RECORDS FOR THIS TASK Block Start
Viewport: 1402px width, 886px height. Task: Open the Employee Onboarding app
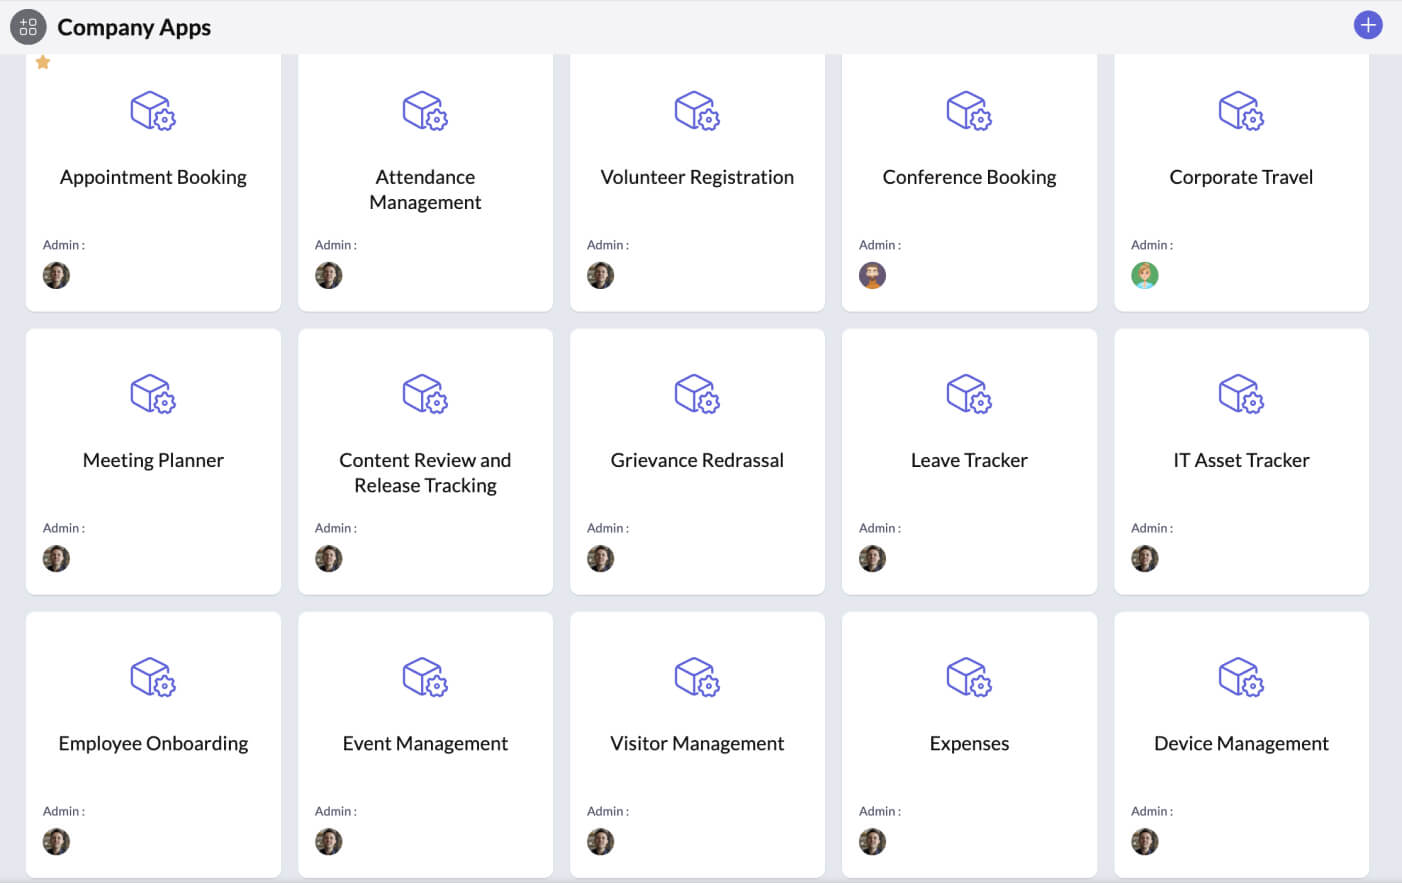click(x=153, y=743)
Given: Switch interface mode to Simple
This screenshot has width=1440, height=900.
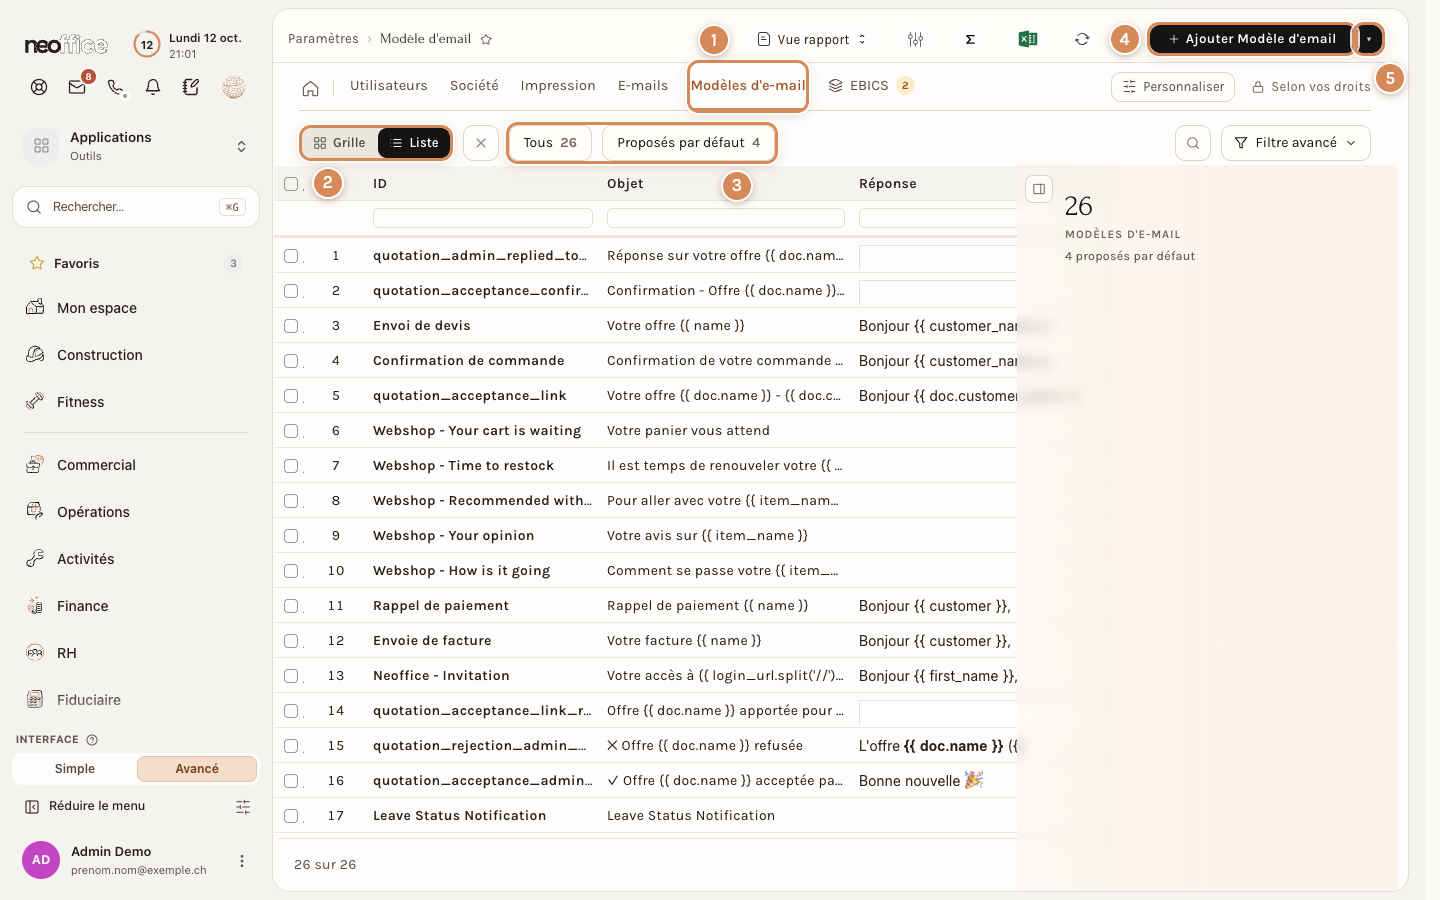Looking at the screenshot, I should [x=75, y=769].
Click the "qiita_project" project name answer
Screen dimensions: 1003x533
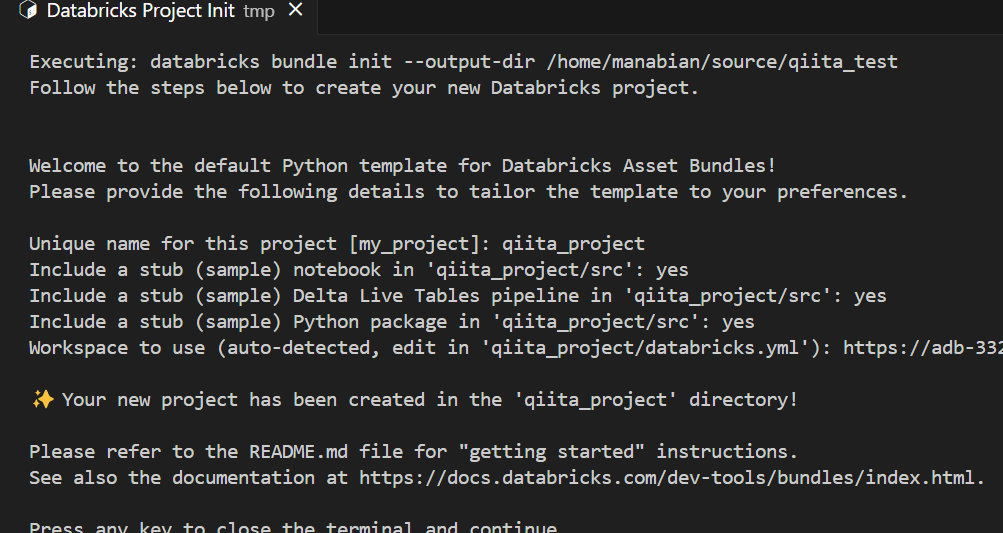(x=573, y=244)
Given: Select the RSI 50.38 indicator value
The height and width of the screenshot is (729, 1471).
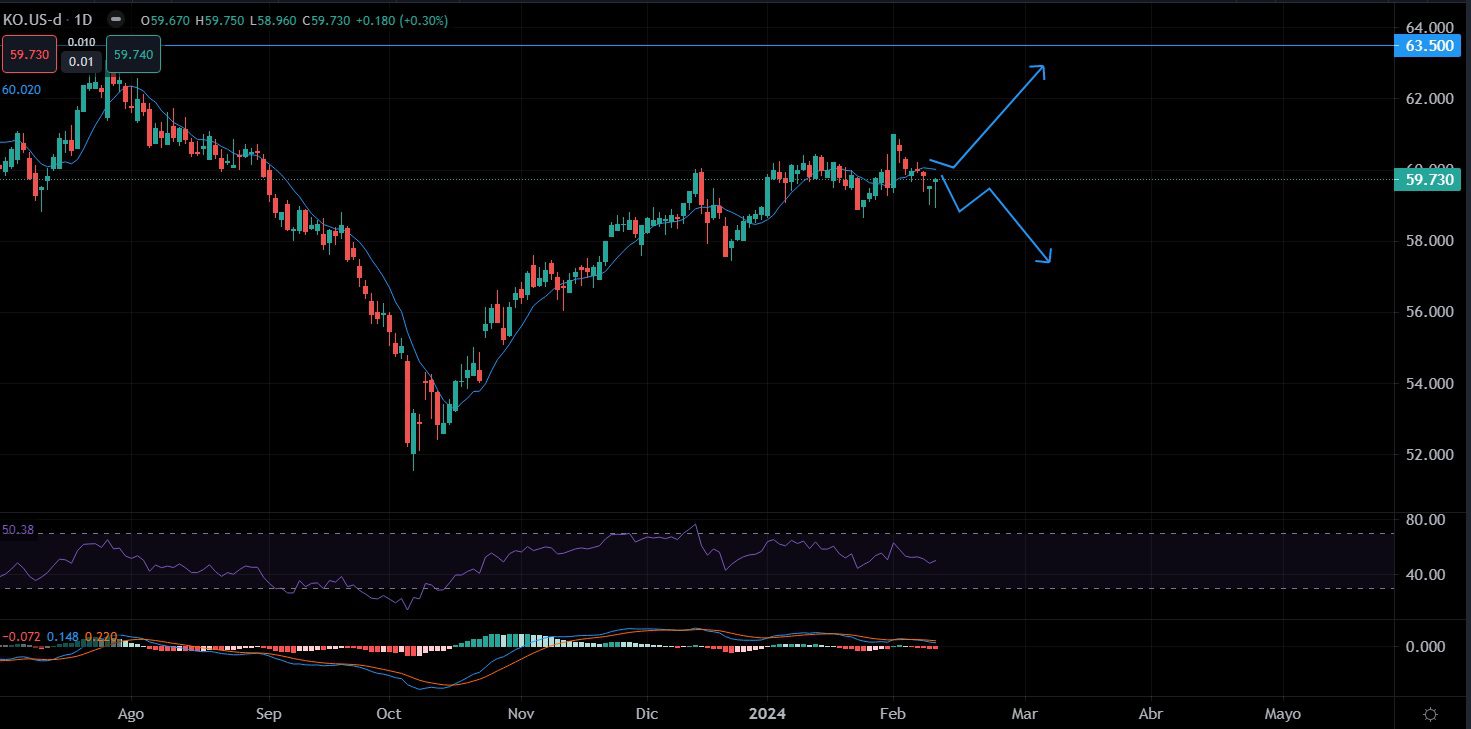Looking at the screenshot, I should 18,530.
RECORDS FOR THIS TASK Block End
GOAL OF THE EXERCISE — From the entries above, output every line exactly and omit any image.

FINAL ANSWER —
Viewport: 1402px width, 886px height. Task: Open the Employee Onboarding app
click(x=153, y=743)
Given: Switch interface mode to Simple
This screenshot has width=1440, height=900.
Looking at the screenshot, I should [x=75, y=769].
Click the "qiita_project" project name answer
Screen dimensions: 1003x533
(x=573, y=244)
Given: Select the RSI 50.38 indicator value
The height and width of the screenshot is (729, 1471).
Looking at the screenshot, I should 18,530.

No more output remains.